Scientists have been relying more on big data to make new quantitative discoveries in biology with respect to the genome, the microbiome, personalized medicine and disease modeling, for example. With today’s technology, scientists are able to generate data about a cell’s or organism’s complete set of genes, proteins, RNA profiles, metabolites and much more—known as omic data. Using omic data, scientists can model complex biological interactions and gain a more holistic view of different cellular processes. But a challenge is analyzing and making sense of these large data sets.
“When doing big data analysis, it is important to know how all these different data types are related. Now we have a way of connecting multiple different data types to generate fundamental answers to biological questions,” said Bernhard Palsson, Galetti Professor of Bioengineering at the Jacobs School of Engineering at UC San Diego and senior author of the study.
“While all these data types are derived from the same cell, they represent processes occurring at very different scales. Our work is about getting multiple different data types synchronized so that we can understand the coordination of these processes and derive meaning from them,” said Elizabeth Brunk, a postdoctoral researcher in Palsson’s lab and a co-first author of the study.
This study is part of a larger effort to address a grand challenge posed by the National Institutes of Health called “Big Data to Knowledge”—translating large, complex biological data sets into information that can be understood based on fundamentals.

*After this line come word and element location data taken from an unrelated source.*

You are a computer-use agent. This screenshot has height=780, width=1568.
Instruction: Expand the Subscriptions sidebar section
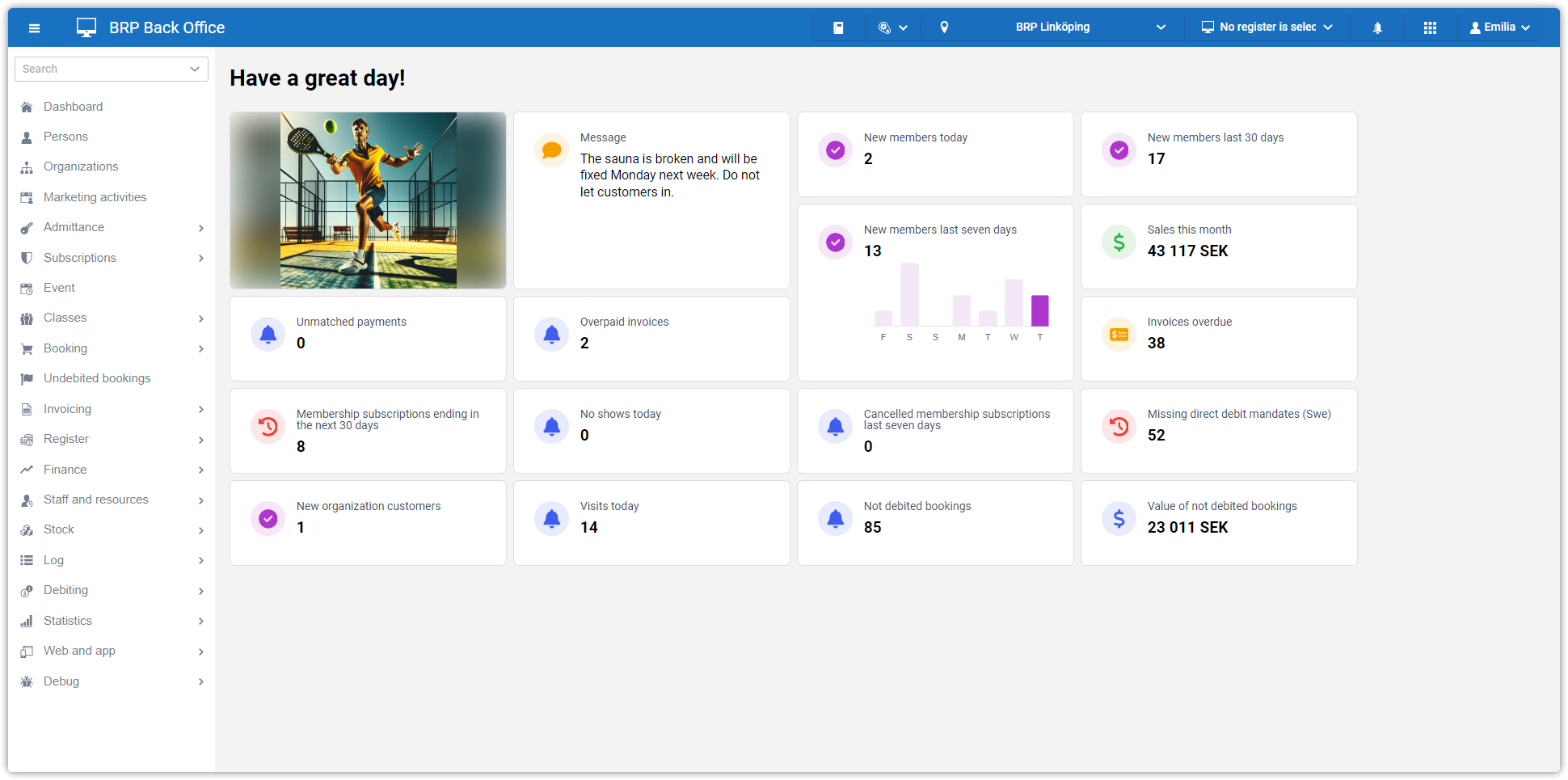click(x=112, y=258)
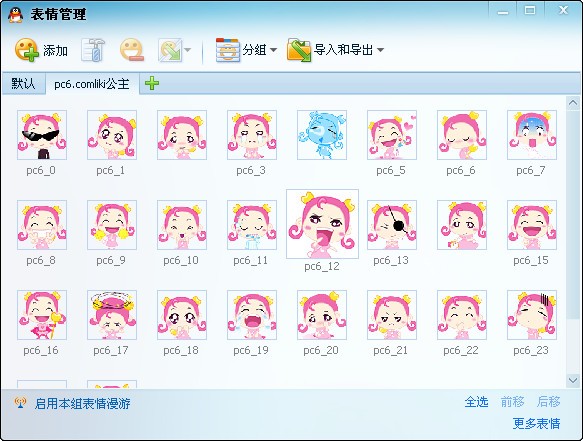Select the pc6.comliki公主 tab

pyautogui.click(x=92, y=84)
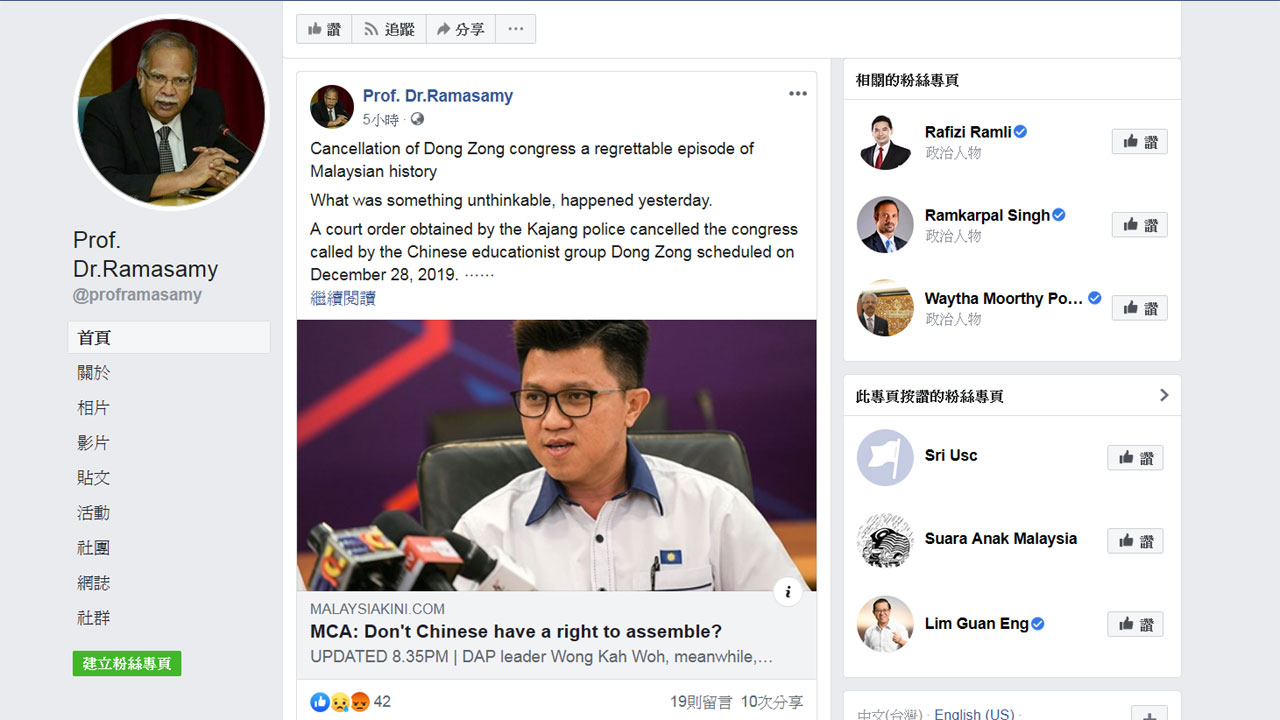Click the 繼續閱讀 continue reading link
The width and height of the screenshot is (1280, 720).
pos(343,298)
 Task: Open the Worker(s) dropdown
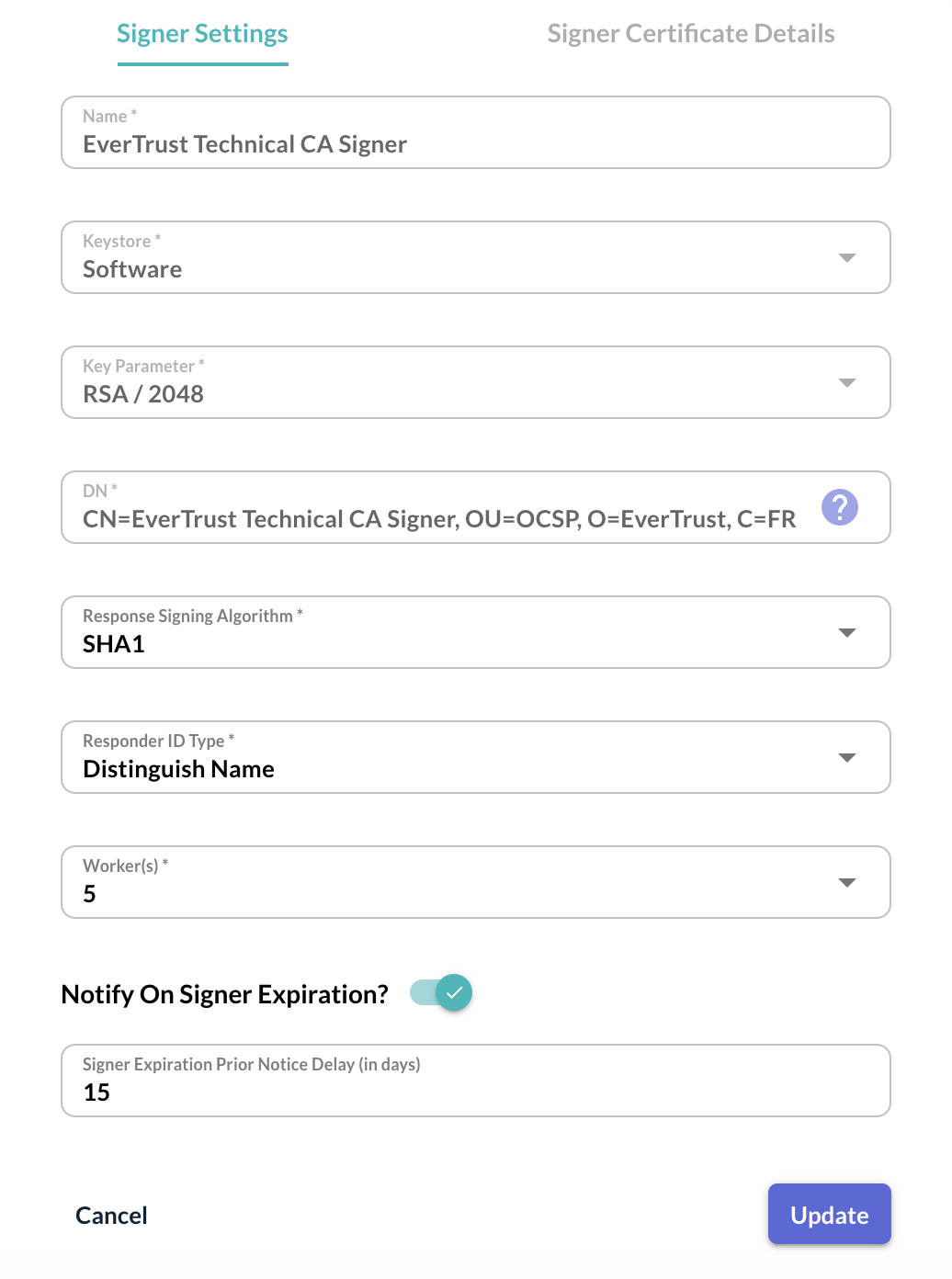click(847, 882)
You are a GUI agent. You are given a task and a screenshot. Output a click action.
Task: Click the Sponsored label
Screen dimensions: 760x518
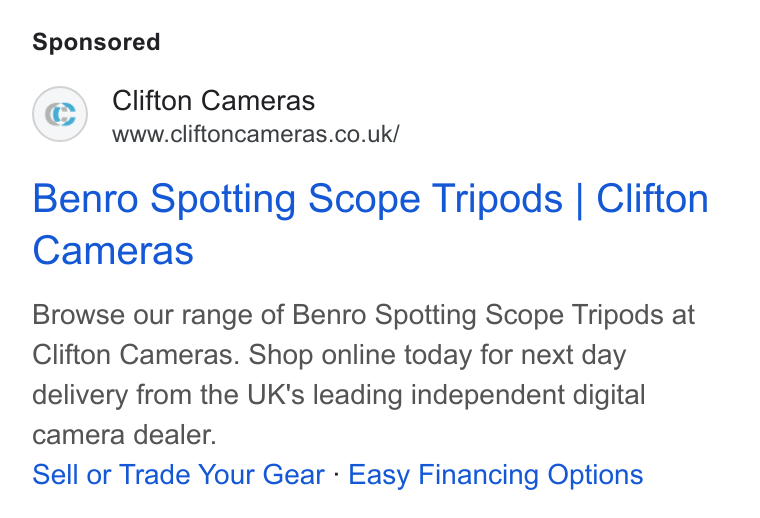click(96, 42)
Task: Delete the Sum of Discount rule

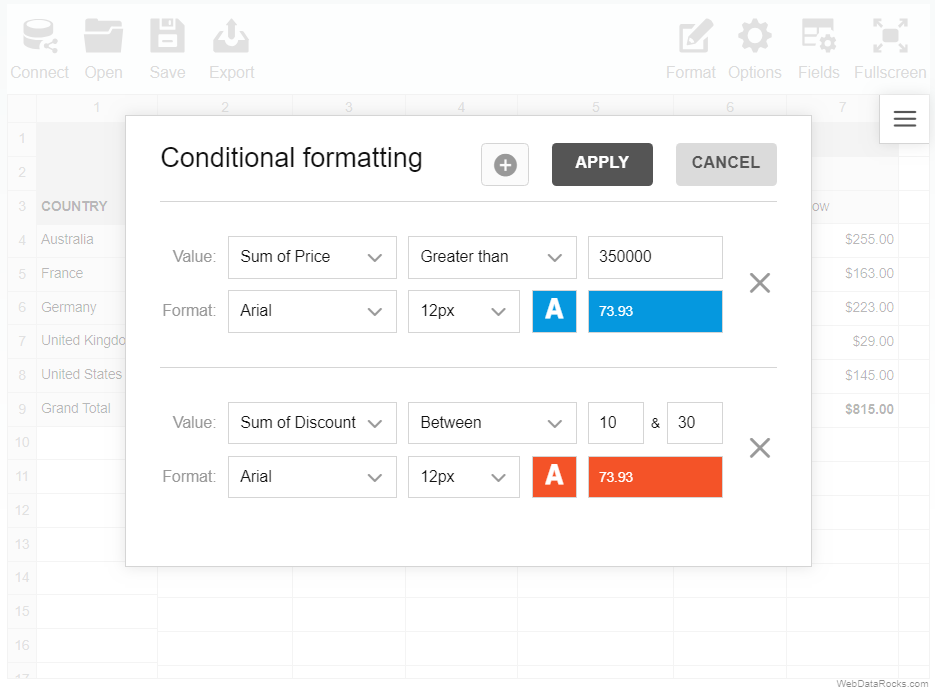Action: (x=759, y=448)
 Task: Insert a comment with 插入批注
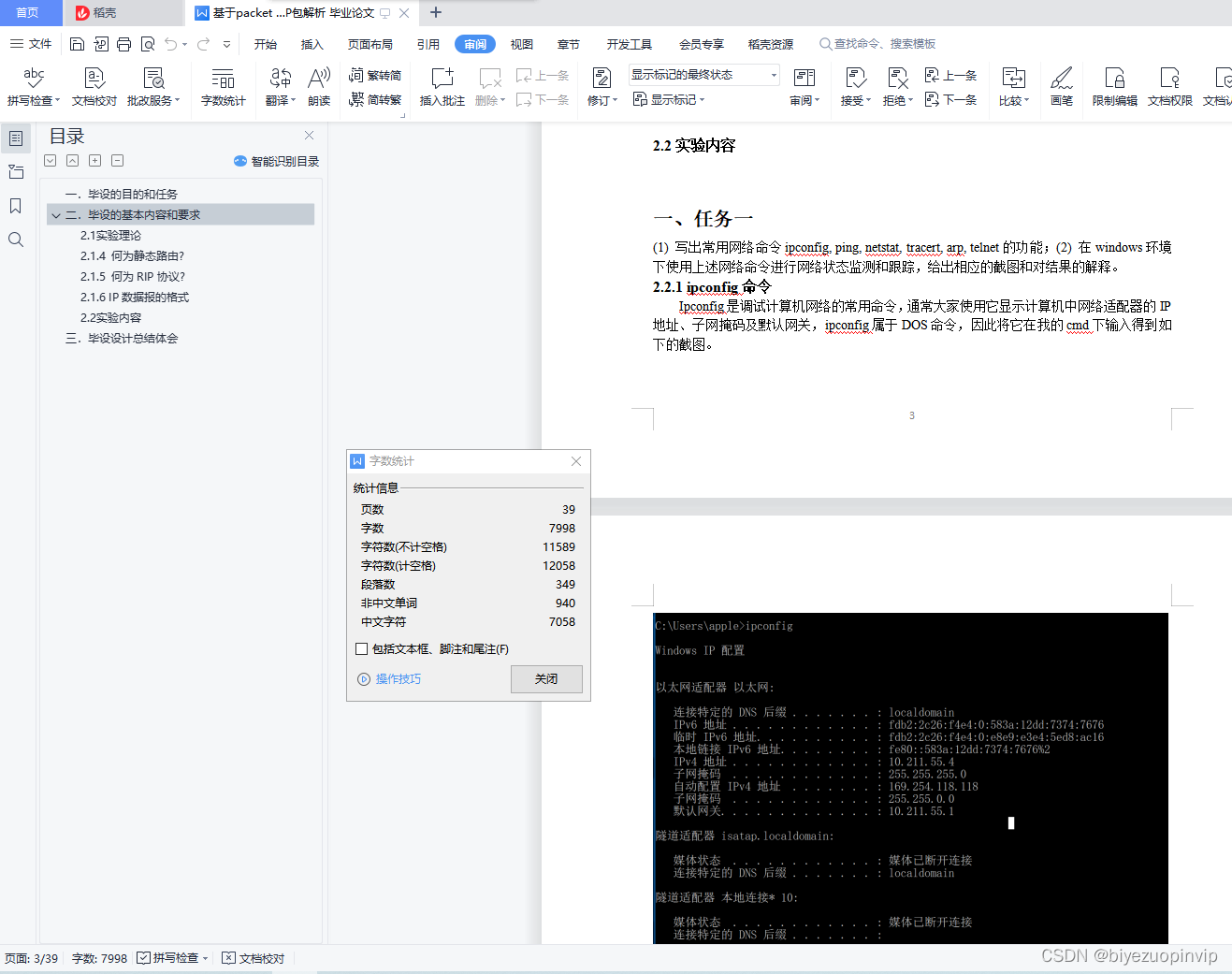click(441, 89)
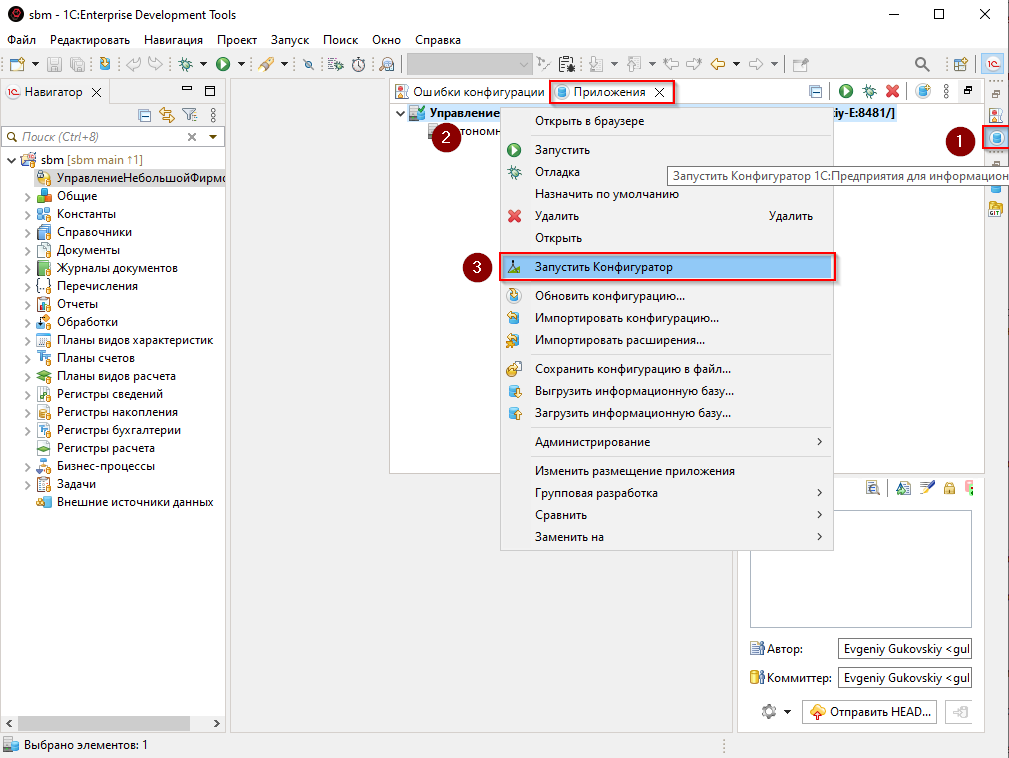The width and height of the screenshot is (1009, 758).
Task: Expand the Справочники tree node
Action: tap(28, 232)
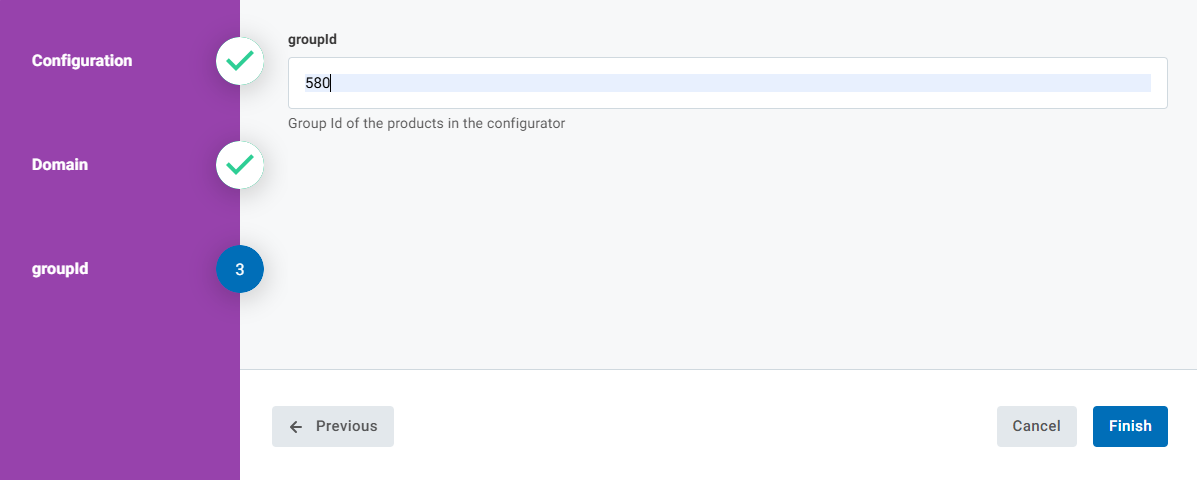
Task: Click the 580 value in the field
Action: [317, 83]
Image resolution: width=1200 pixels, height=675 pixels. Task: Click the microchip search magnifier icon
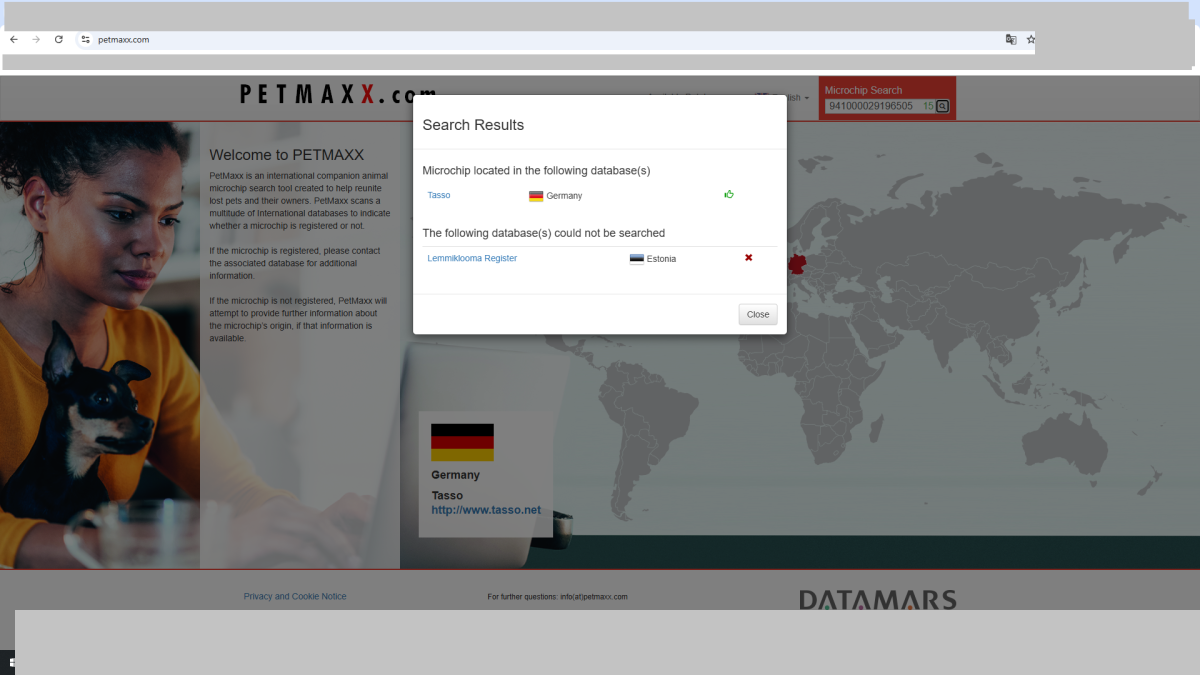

In this study, researchers collected multiple omic data types (RNA sequences, ribosome profiles, protein data, metabolic data) from E. coli grown in different growth environments. The team then integrated these different data types into next-generation genome-scale models of metabolism, which were developed in Palsson’s lab.
They examined the relationships between omic data types and discovered new regularities, which are biological consistencies throughout a change in environment. Among the regularities they found were that during protein translation, ribosomes consistently pause at particular sites along a messenger RNA transcript, and that these pause sites dictate the protein’s three-dimensional structure.
Pause sites exist so that a protein has time to fold and form its overall shape, which is important for the protein to function correctly, Palsson explained. This knowledge is useful for studying cancer biology. If a tumor has a genetic mutation that eliminates a pause site, translation will yield a protein that’s not folded correctly and malfunctions.
“Now we have a fundamental explanation for these pause sites that we didn’t have before. It’s as if we’re witnessing an intricate dance with a certain rhythm to make sure that a protein is formed the right way,” Palsson said.
The team also developed what’s called a parameterized model that can be used to predict which genes are expressed when a cell experiences a change in environment.
“Thanks to the high-quality topological information provided in the genome-scale models developed by Dr. Palsson’s lab, we can obtain a better understanding of the connection between genes, proteins and metabolites and place multi-omic data into the context of these biochemical networks,” Brunk said.